What all this means for foreign defendants is uncertain—the Supreme Court studiously avoided commenting on the subject in its opinion in TC Heartland. But in its last word about foreign defendants in patent lawsuits, the Court held that “suits against aliens are wholly outside the operation of all federal venue laws, general and special.” The statutory framework has changed since that decision, but the general principle has not: “a defendant not resident in the United States may be sued in any judicial district.” The Court’s decision means that the question will be subject to litigation, but in all likelihood, venue for patent suits against foreign corporations will continue to lie anywhere in the United States.
As discussed above, in the 27 years since VE Holding, patent plaintiffs—in particular, NPEs—have flocked to a single district court tucked away in Marshall, Texas, and the small cities nearby. More than 40 percent of U.S. patent cases are filed in the Eastern District of Texas, and a quarter of all patent cases nationwide are overseen by a single judge there. More than 90 percent of those cases are brought by non-practicing entities. Indeed, some see the explosion in such suits in the last decade as a driving force behind the Supreme Court’s recently renewed interest in the field of patent law.

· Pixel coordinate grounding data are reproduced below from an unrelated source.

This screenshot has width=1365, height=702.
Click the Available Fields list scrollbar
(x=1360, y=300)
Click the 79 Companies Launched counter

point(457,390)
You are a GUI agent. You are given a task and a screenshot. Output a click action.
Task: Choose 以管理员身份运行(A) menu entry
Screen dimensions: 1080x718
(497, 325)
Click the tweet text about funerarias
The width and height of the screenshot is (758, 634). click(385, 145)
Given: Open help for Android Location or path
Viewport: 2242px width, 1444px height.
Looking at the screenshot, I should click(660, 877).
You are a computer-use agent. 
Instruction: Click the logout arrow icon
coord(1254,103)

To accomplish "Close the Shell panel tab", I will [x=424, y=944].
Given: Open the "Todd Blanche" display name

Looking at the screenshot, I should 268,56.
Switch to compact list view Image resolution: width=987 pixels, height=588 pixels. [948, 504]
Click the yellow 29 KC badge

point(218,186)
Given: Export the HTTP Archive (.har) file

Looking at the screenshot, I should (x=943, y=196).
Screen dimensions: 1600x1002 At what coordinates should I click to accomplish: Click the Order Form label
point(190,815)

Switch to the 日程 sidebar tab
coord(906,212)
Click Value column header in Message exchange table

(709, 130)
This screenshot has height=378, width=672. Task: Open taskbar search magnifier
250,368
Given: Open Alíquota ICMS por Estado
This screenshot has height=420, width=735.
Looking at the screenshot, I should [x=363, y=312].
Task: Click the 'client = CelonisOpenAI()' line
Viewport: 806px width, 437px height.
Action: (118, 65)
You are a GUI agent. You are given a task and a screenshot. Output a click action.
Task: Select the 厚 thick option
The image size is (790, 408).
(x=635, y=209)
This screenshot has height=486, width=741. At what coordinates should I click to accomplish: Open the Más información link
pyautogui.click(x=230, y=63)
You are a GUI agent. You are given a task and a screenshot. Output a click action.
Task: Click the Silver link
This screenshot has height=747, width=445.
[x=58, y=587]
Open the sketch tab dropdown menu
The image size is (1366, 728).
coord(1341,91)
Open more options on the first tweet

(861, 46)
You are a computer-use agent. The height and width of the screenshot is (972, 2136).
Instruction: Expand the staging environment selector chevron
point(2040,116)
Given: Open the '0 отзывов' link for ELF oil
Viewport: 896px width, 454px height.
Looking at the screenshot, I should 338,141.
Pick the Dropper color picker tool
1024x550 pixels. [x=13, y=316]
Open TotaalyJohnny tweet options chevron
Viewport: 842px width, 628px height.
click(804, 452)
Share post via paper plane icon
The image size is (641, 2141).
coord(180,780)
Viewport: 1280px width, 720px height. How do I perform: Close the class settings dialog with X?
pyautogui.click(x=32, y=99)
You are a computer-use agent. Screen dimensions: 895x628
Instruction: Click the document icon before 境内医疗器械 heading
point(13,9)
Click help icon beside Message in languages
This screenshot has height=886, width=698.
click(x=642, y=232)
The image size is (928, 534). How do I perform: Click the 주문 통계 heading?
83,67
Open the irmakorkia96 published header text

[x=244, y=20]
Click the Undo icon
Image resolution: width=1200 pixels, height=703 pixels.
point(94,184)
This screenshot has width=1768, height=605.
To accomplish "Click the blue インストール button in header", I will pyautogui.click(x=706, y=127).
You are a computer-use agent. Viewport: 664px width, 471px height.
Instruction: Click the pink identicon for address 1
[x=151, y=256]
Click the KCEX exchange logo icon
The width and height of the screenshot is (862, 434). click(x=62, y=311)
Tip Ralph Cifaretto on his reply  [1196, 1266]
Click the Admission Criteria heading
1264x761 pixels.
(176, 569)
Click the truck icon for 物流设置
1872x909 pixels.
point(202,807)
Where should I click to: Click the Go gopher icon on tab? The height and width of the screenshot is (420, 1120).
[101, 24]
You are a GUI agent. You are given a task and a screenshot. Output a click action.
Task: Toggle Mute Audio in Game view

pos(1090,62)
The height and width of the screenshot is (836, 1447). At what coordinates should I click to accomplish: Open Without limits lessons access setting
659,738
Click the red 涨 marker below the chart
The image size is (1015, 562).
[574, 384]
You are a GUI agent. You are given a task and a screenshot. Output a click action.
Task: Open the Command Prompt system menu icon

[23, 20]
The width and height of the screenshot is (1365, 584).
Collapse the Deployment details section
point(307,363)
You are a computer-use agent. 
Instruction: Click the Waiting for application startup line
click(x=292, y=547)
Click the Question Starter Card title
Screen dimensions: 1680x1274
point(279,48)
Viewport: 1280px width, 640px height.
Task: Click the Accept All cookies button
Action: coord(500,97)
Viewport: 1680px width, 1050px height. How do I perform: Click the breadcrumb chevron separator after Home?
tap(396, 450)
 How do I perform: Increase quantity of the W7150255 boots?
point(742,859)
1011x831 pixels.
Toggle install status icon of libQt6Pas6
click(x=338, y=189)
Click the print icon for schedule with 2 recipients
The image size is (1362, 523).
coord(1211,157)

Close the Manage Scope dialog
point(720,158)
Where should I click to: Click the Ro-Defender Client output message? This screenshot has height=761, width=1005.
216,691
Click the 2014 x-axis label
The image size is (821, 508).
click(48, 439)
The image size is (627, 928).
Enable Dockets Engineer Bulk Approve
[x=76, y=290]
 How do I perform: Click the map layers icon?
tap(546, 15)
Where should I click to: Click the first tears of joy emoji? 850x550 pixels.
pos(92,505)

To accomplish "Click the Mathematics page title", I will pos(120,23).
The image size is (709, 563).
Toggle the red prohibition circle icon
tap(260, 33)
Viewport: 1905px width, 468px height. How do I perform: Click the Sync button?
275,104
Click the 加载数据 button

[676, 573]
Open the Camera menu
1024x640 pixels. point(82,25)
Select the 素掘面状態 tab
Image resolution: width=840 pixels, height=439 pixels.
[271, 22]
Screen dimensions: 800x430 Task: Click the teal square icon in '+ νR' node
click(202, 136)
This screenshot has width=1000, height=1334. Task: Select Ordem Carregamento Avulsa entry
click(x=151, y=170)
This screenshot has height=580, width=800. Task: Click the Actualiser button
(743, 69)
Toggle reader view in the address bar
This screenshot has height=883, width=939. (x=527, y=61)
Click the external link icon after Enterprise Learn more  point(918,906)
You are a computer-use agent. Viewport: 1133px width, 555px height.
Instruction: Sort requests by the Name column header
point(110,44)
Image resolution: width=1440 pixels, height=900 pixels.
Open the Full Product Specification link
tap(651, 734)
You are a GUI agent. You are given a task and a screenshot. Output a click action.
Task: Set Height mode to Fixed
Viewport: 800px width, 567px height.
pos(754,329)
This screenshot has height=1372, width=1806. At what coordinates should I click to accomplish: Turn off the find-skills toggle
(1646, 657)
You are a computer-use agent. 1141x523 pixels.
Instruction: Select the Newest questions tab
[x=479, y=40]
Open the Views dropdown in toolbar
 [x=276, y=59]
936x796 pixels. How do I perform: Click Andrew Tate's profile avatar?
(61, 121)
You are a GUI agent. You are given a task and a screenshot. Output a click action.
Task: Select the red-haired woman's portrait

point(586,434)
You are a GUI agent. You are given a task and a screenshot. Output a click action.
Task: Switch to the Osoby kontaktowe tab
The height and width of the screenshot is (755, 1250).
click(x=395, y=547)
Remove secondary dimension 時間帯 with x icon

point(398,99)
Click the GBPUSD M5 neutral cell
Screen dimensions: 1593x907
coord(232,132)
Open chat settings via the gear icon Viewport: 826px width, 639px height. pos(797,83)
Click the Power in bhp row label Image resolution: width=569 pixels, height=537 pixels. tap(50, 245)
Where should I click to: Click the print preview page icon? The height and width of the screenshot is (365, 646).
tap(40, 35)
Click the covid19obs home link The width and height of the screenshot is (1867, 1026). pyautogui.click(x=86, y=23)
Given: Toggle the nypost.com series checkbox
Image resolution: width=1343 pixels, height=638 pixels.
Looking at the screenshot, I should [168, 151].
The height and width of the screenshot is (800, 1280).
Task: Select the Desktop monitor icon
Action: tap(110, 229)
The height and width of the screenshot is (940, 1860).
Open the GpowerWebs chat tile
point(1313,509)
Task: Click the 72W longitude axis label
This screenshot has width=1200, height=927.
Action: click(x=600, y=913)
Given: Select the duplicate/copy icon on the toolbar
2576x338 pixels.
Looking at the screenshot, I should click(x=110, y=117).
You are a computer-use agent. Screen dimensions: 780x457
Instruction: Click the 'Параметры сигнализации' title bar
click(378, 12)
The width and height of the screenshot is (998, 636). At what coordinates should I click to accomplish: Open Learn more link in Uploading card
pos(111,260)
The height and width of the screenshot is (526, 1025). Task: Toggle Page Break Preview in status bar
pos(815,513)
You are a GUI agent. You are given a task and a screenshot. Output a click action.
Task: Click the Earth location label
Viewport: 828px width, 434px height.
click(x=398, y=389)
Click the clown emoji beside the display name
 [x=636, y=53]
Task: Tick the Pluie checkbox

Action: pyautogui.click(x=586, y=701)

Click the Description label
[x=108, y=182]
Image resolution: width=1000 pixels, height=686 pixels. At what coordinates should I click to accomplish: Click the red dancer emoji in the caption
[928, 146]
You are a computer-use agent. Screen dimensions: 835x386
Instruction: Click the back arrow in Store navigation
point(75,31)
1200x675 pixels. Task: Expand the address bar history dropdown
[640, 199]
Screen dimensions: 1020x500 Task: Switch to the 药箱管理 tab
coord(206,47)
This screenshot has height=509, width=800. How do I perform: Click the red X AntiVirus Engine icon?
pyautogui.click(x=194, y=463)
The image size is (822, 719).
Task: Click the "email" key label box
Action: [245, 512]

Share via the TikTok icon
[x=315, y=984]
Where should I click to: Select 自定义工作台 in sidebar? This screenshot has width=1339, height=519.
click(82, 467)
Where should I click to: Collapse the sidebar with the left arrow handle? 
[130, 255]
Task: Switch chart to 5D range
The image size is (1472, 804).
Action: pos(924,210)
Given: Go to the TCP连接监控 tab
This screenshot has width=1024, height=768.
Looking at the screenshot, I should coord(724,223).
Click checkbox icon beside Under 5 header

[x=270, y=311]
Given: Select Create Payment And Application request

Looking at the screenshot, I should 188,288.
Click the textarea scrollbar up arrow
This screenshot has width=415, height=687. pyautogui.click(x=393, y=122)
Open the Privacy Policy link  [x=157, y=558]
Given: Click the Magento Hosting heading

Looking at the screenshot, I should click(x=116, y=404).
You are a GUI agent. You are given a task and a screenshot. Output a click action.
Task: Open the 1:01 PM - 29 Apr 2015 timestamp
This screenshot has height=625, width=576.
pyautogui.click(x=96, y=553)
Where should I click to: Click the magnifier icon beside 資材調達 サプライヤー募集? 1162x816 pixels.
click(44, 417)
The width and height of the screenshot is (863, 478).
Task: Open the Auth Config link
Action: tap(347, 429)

TC Heartland is a game-changing decision for a large majority of NPE lawsuits, but it will not end such suits, nor will it keep all of them out of the Eastern District of Texas. Although the majority of such cases will need to be filed elsewhere, venue will remain proper against any defendant that maintains a “regular and established place of business” in the district and is alleged to infringe there—by making, using, selling, or offering to sell the allegedly infringing product or service. This raises the possibility that NPEs will target retailers that have stores in the Eastern District with suits aimed at their sales of allegedly infringing products. In addition, as discussed above, suits against companies incorporated outside the United States are also likely to be proper in the Eastern District.
So if they cannot consistently file in the Eastern District of Texas, where will NPEs seek to assert their patents? The answer is that such cases will be more widely dispersed, but are likely to concentrate to a certain extent in Delaware, where many companies are incorporated, and in technology centers such as the Northern District of California, where many NPE targets are headquartered. Ironically, the case that initiated this sea change—the TC Heartland case itself—will not go forward in Delaware where it was brought. The Supreme Court’s holding resulted in the dismissal of that case against its Indiana-based defendant. Delaware is likely to see many more patent lawsuits to take the place of that one case the Supreme Court’s decision has cost it.